The future of the combined organisation still remains unclear although it seems likely that Premiere and AMFM Networks will be combined.
Previous Clear Channel

June 21, 2000: In the latest round of the battle between UK TalkSport and the BBC over Euro 2000 soccer rights, High Court judge Mr Justice Blackburne has refused to grant the BBC an injunction that would stop talkSport from dubbing sound-effects from other football matches to provide a "live ambience" to its commentaries.
These are coming from an Amsterdam studio where the commentary team is reporting on Euro 2000 games watched on television.

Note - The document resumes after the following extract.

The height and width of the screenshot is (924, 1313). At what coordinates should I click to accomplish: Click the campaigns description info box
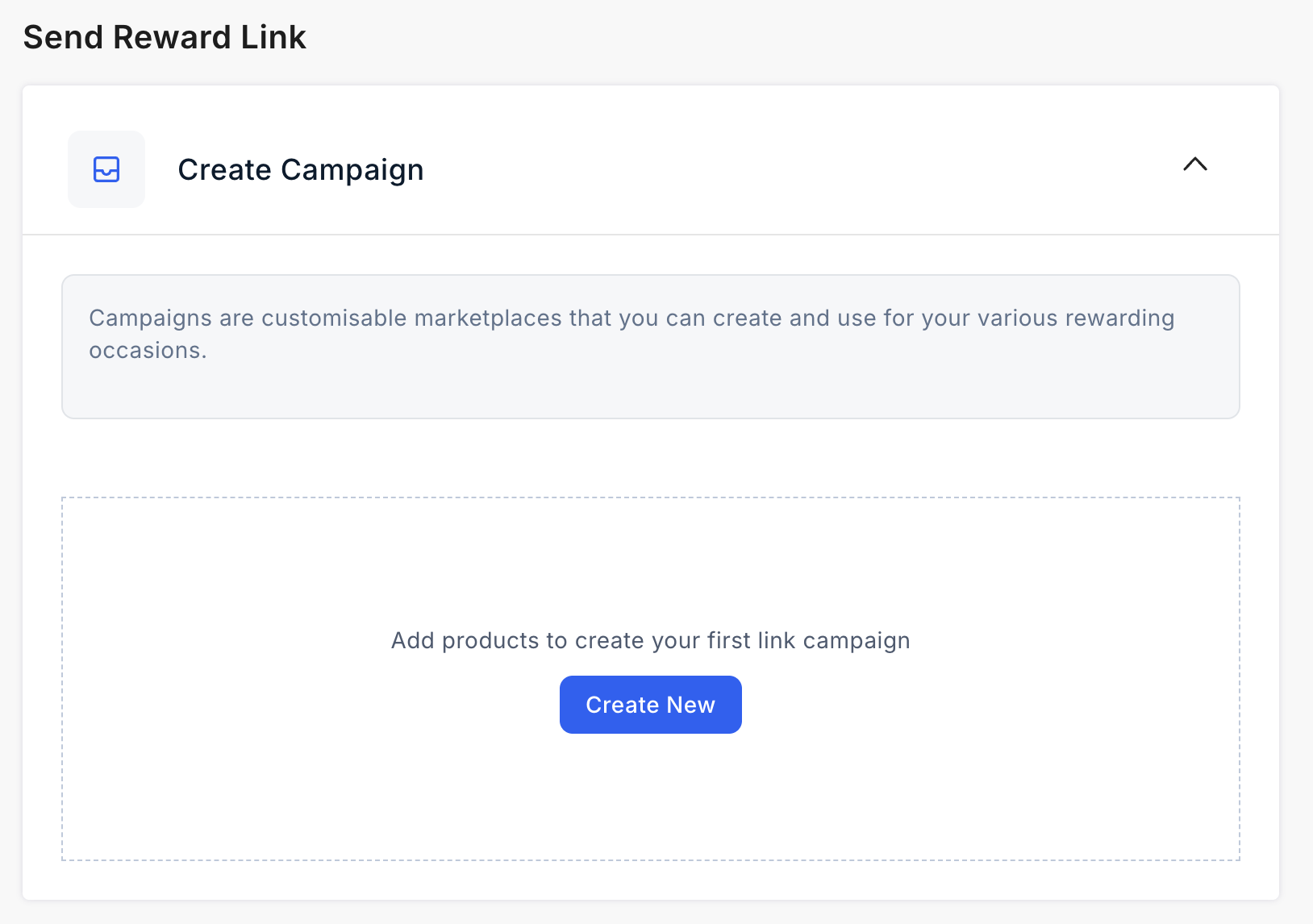click(x=651, y=347)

Although he found that the dubbing was deceptive, the judge ruled that the BBC had not shown that it had "goodwill" value in its live coverage which it was losing.
The BBC has sought leave to appeal but has not issued any formal news release about the decision as it did when it won an earlier round (RNW June 14).

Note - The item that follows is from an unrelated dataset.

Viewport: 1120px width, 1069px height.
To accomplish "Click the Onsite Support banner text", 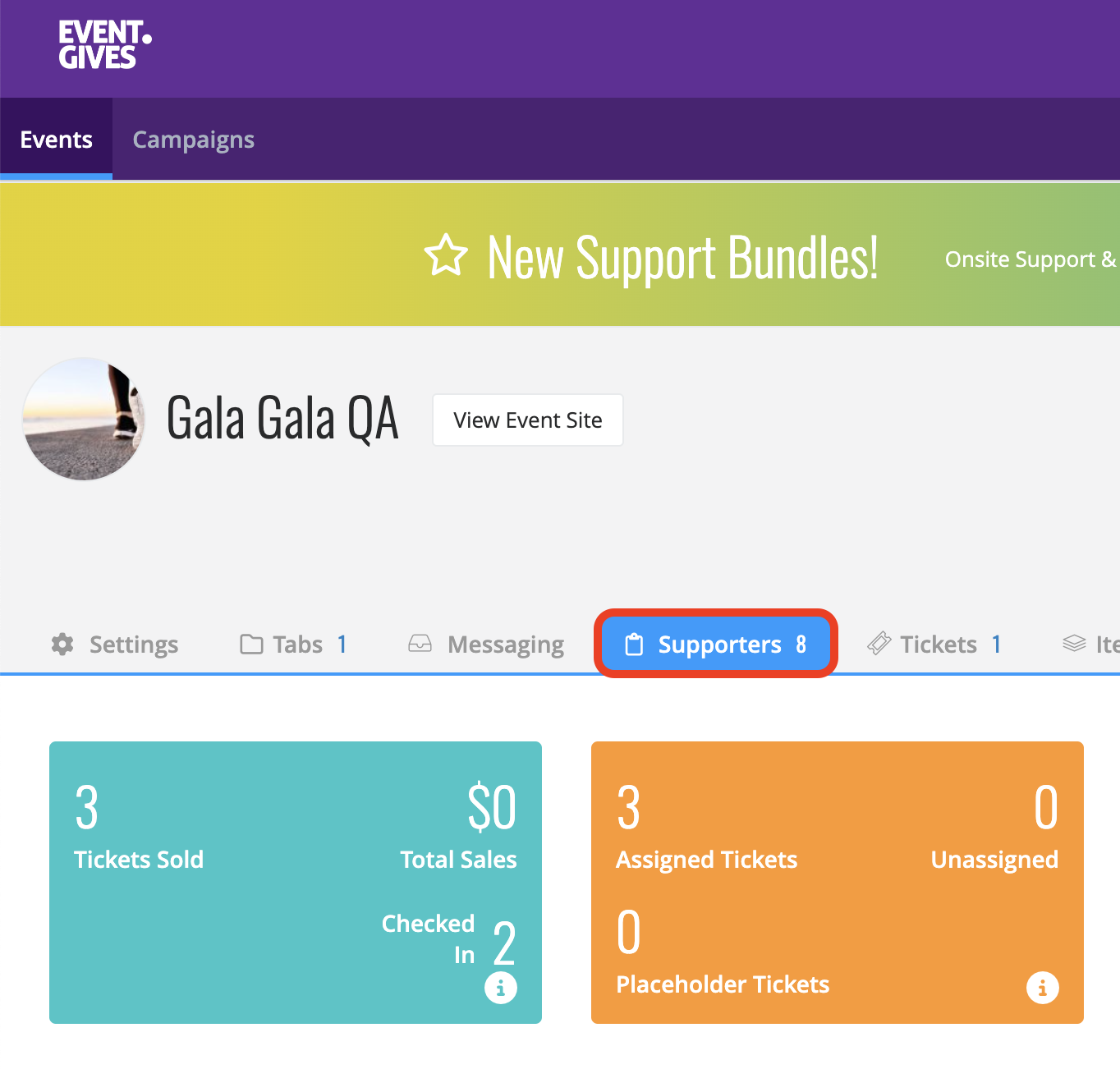I will click(x=1032, y=259).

TalkSport has been gloating about the decision on its website. Kelvin MacKenzie, Chairman and Chief Executive of The Wireless Group, which owns talkSPORT, said: "This court judgement shows the BBC that the alternative manner in which talkSPORT is covering the Euro 2000 tournament is perfectly legal and proper and vindicates the approach that we have taken to serve our listeners.
If the judgement is ultimately upheld there may be serious financial implications for sports rights holders as stations are unlikely to bid high when competitors can effectively compete without holding any rights at all.
Previous MacKenzie

Previous TalkSport

June 21, 2000: Latest Australian ratings have produced a shock for Alan Jones at Sydney 2UE where, although still top in the breakfast shows, his show lost audience share heavily as he went down from 18.2% to 15.4% with 2-Day FM closing up the gap with a 16% share. In third place Triple-M had 15.9%.
Other rating toppers were Triple-M's Stuart Cranmey in the mornings, Triple M's Brendan Jones in the afternoons, 2-Day's Keith Williams at \drive time and 2UE's Pru MacSween at nights.
At the weekends, 2UE's sports team under Ray Hadley remained ahead of 2GB and ABC 702.